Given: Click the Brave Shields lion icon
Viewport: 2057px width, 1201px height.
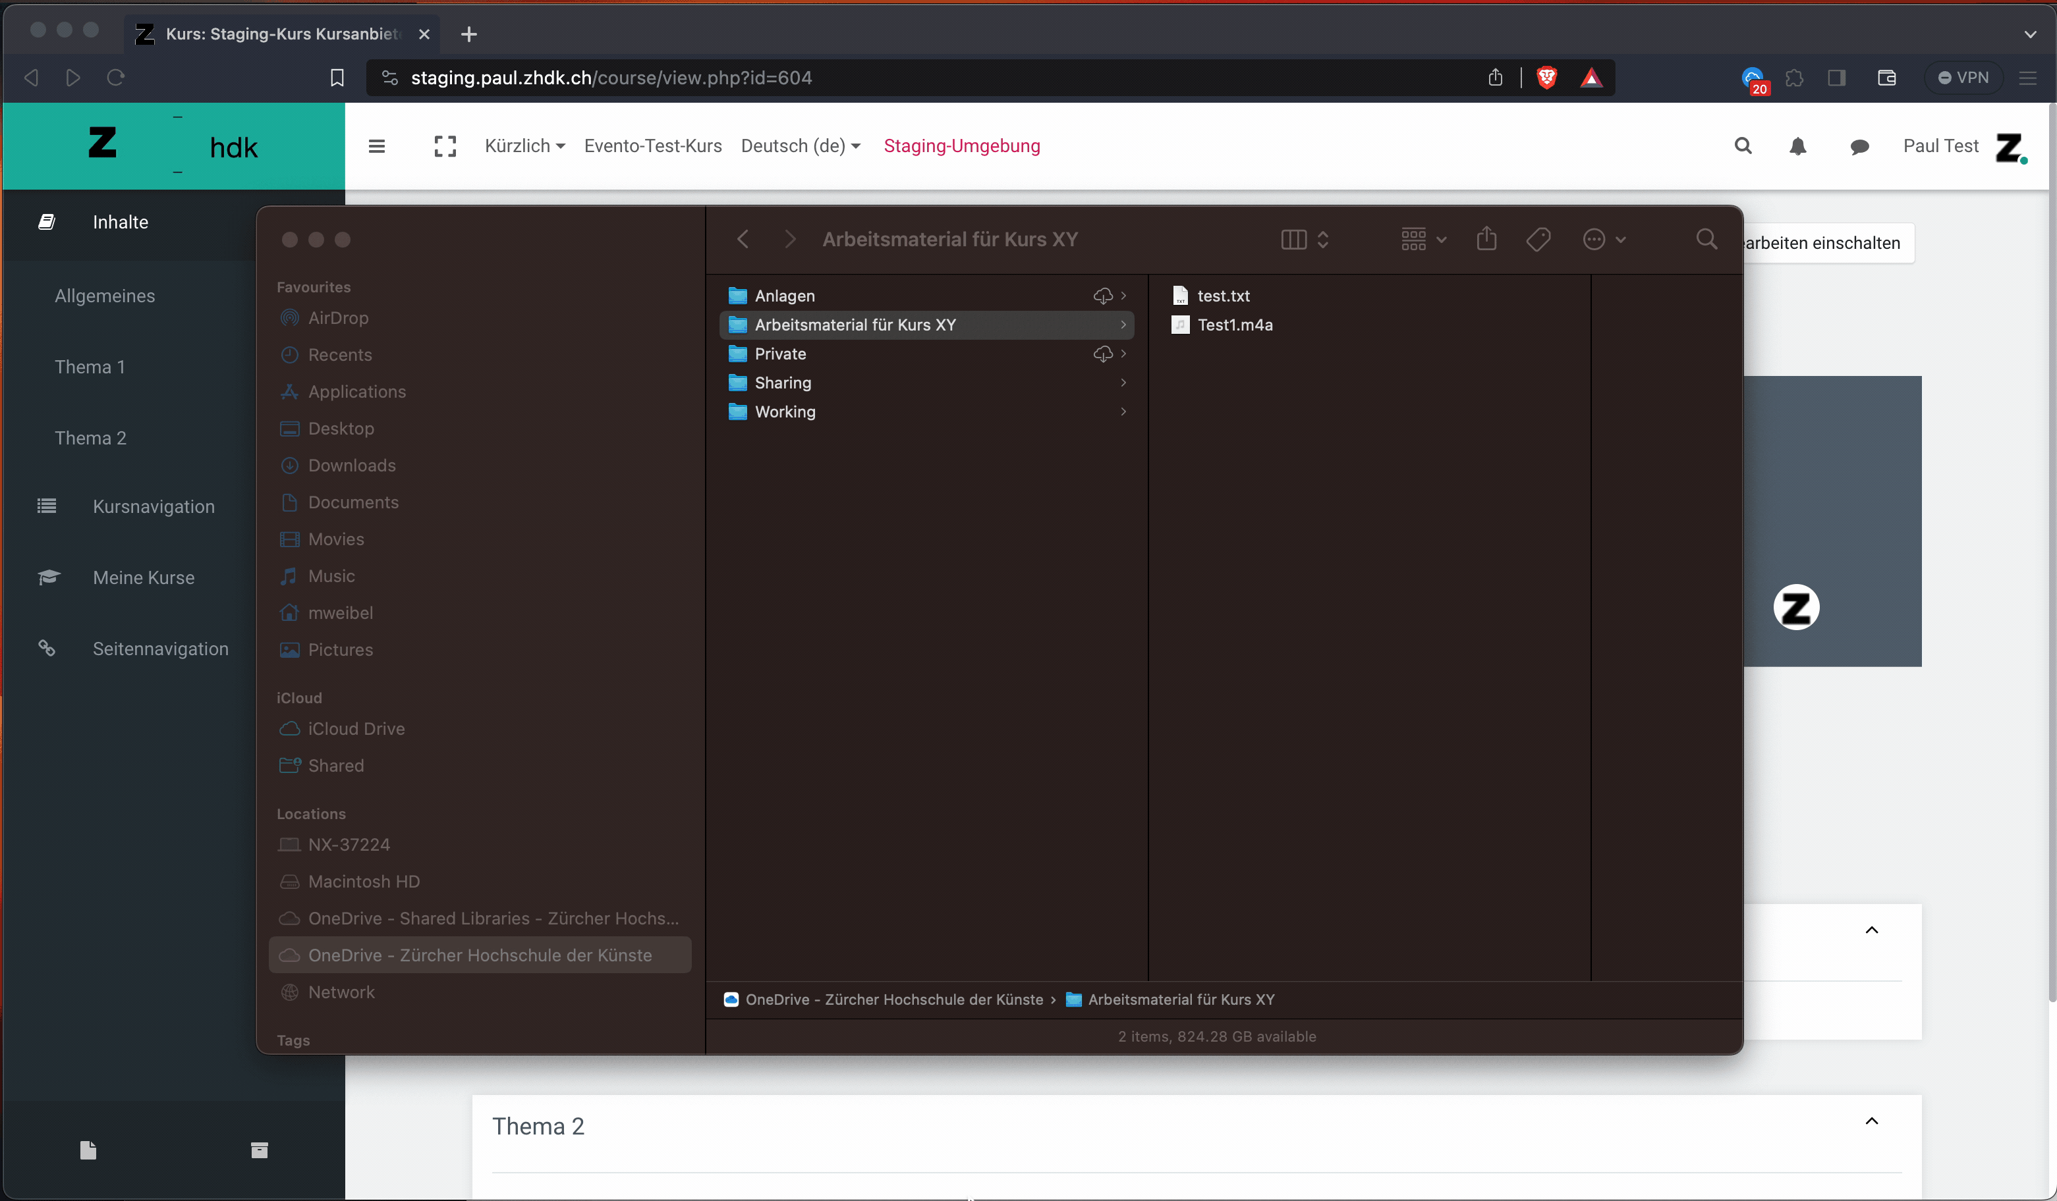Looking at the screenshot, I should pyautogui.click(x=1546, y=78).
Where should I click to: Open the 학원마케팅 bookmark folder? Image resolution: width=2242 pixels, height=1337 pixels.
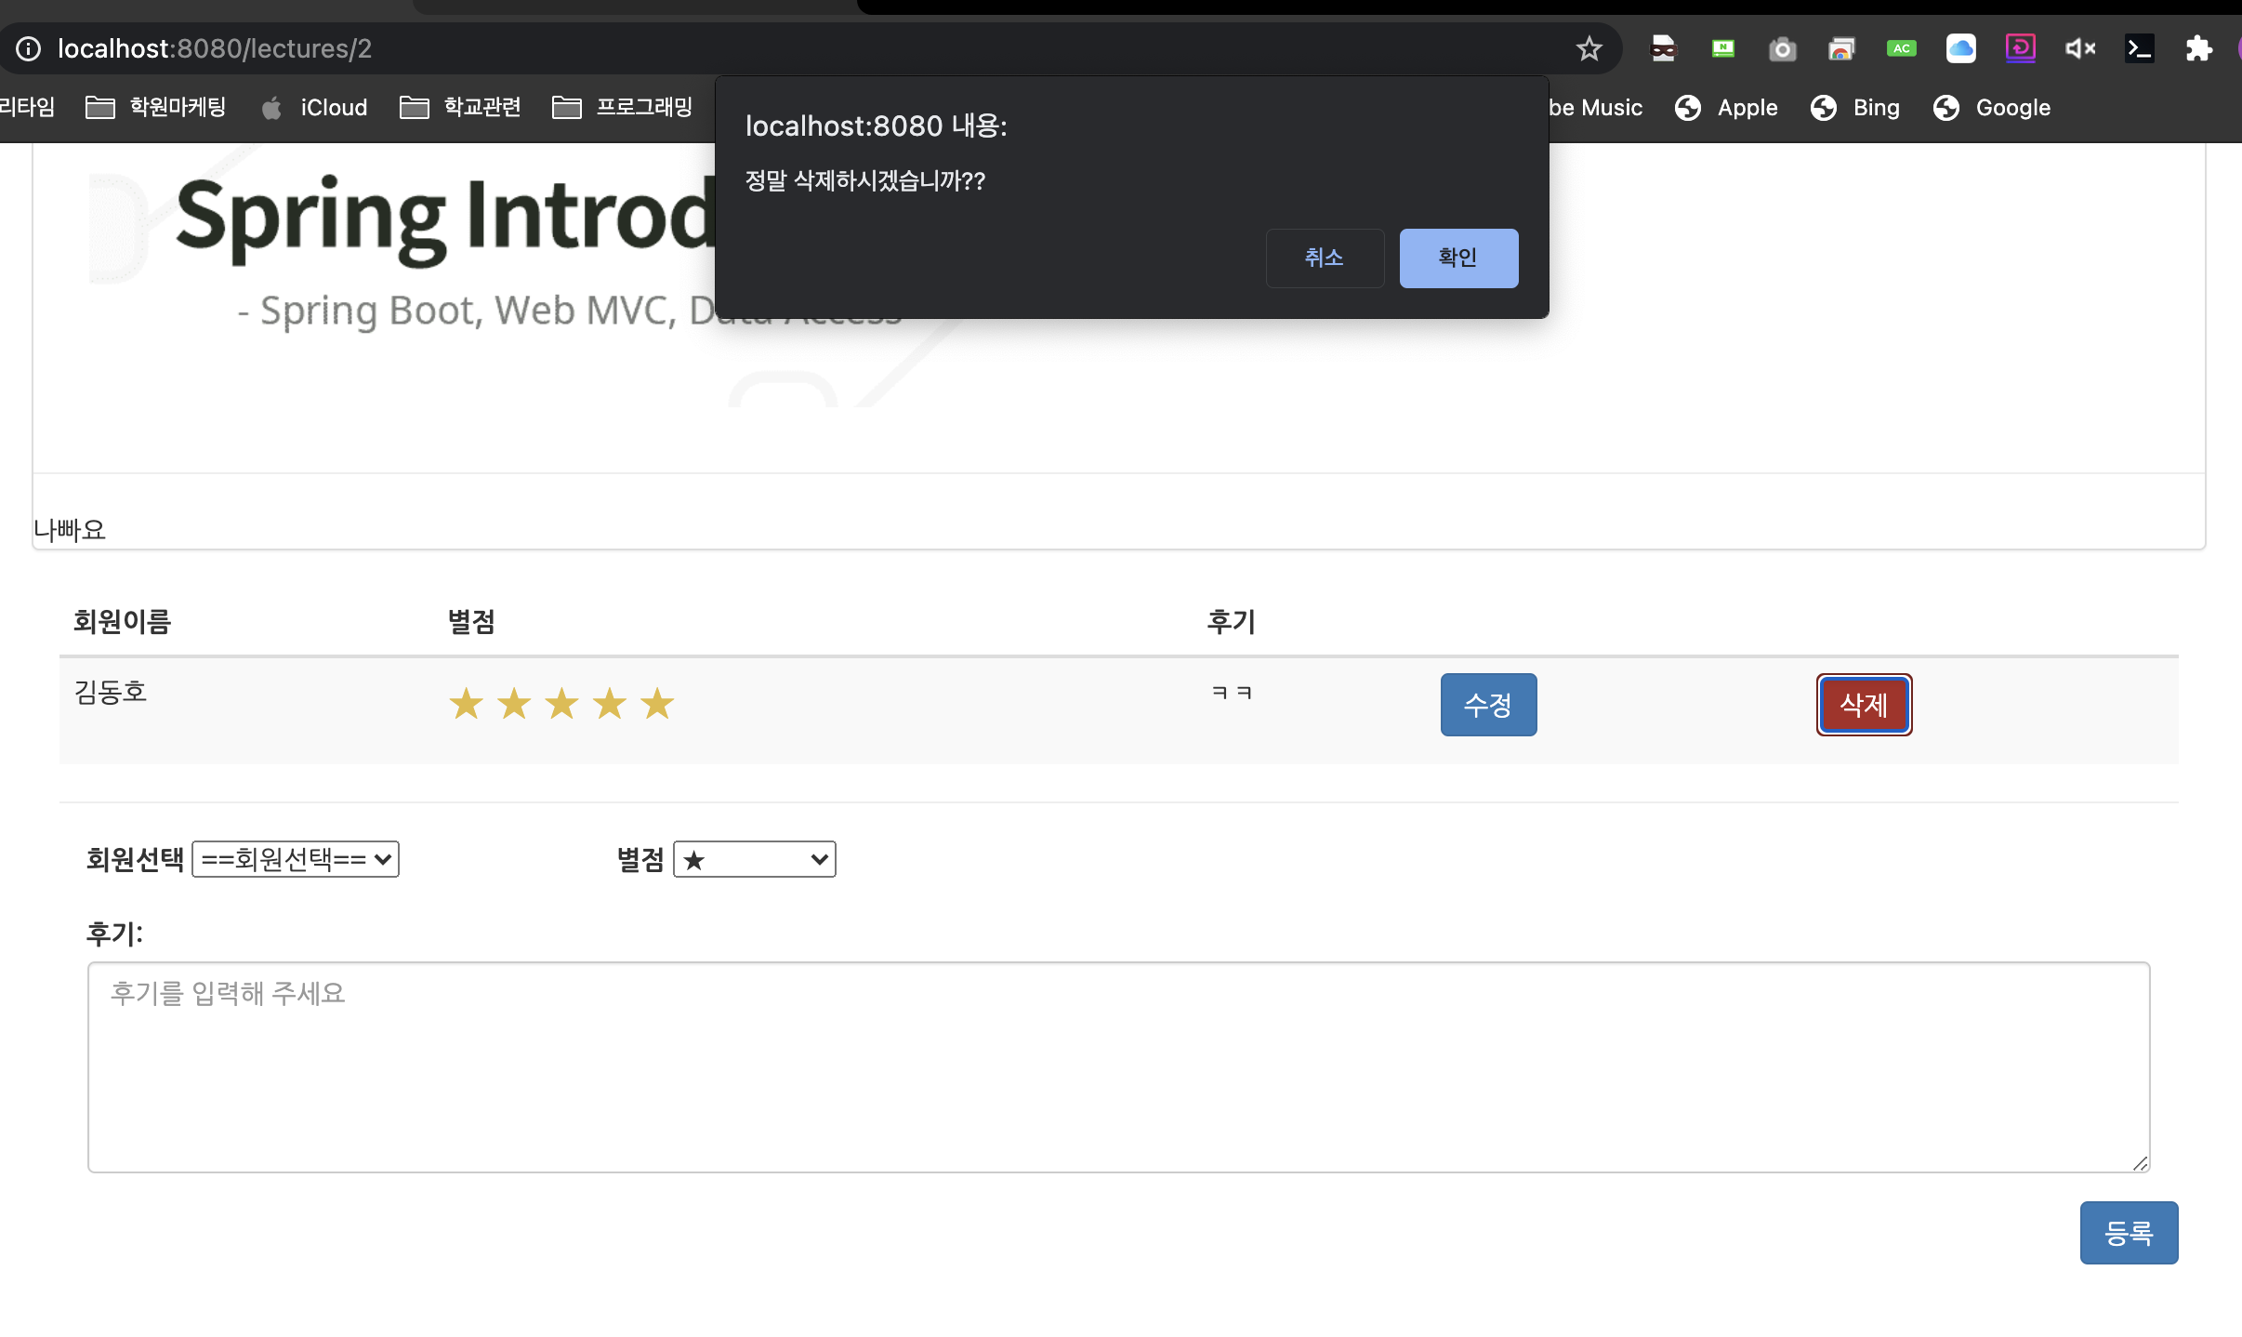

---

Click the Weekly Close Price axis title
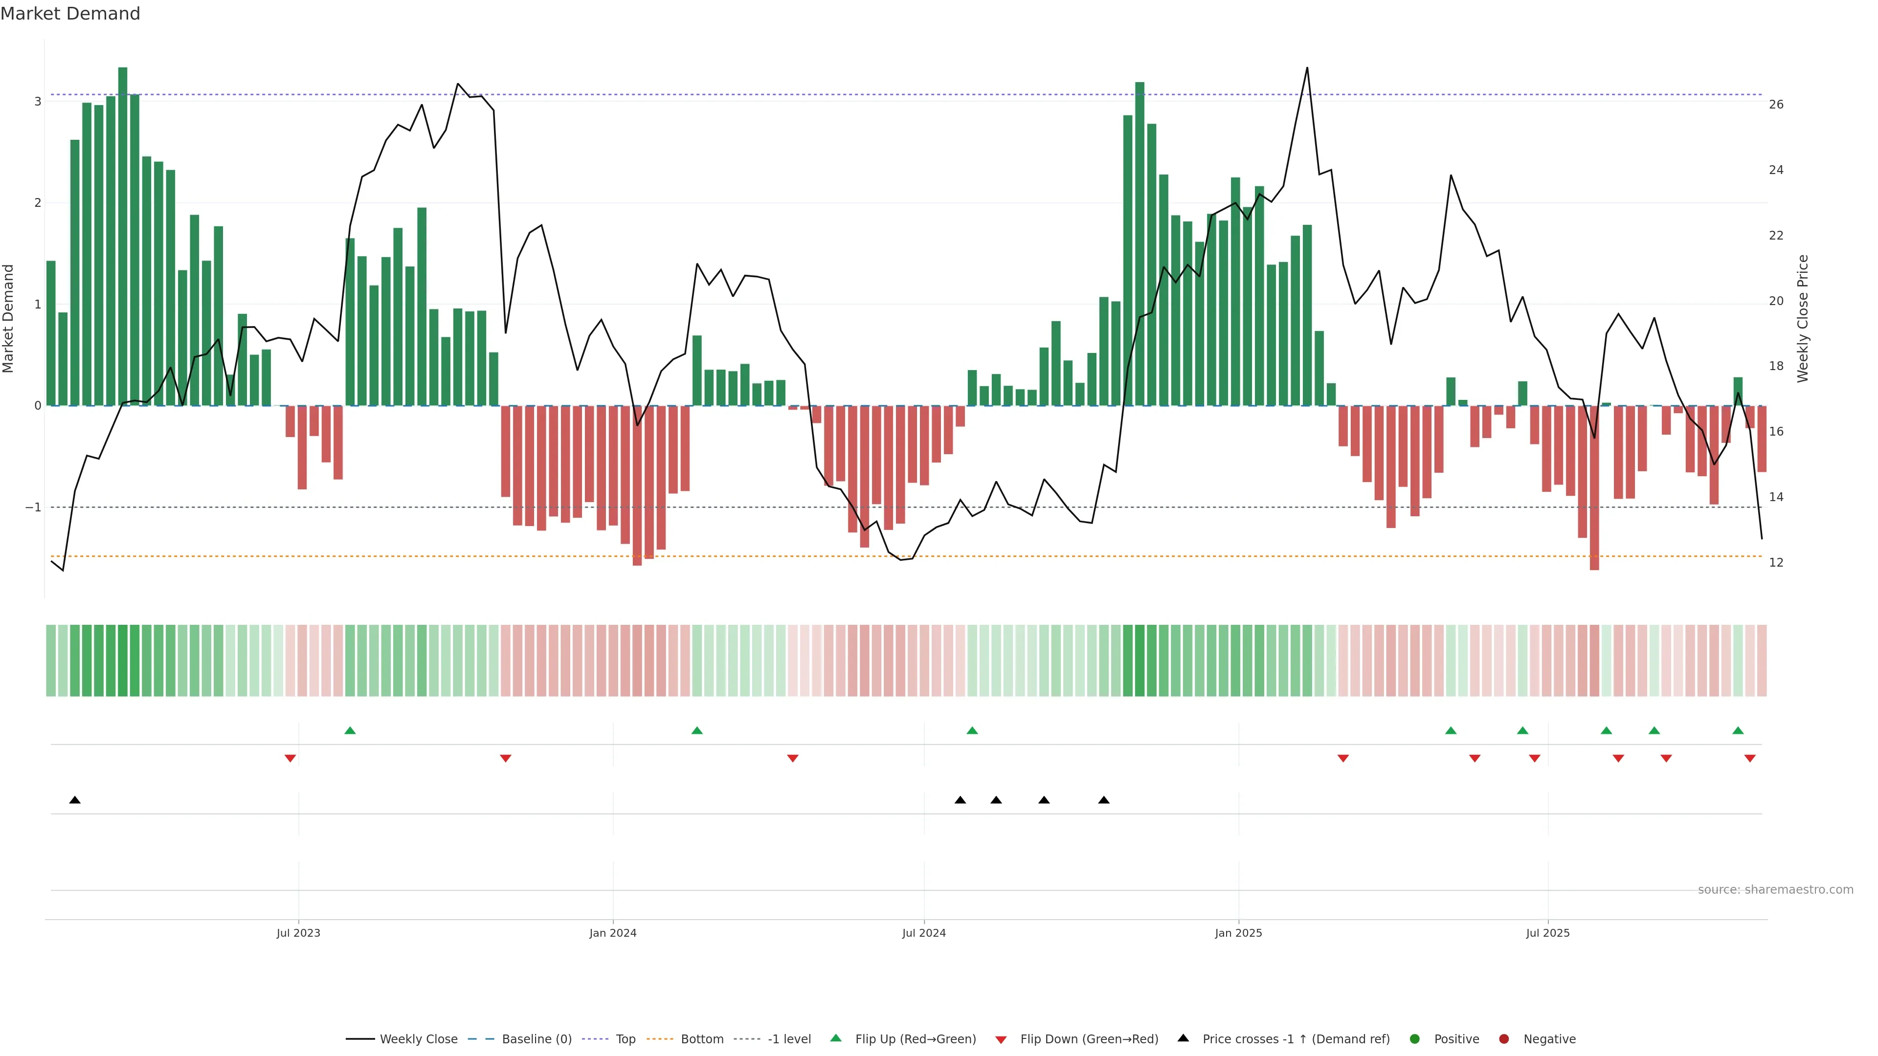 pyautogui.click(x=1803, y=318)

---

▶ **EXERCISE REQUIREMENTS**: Only the lines starting at the one that includes "Given: Click the Brave Shields lion icon" and ending at the one that includes "Where should I" should be retyped, exactly, from the records above; no pictures.

▶ **RESPONSE AREA**:
Given: Click the Brave Shields lion icon
Viewport: 2057px width, 1201px height.
Looking at the screenshot, I should pyautogui.click(x=1546, y=78).
Where should I click to: Open the 학원마케팅 bookmark folder? Image resolution: width=2242 pixels, height=1337 pixels.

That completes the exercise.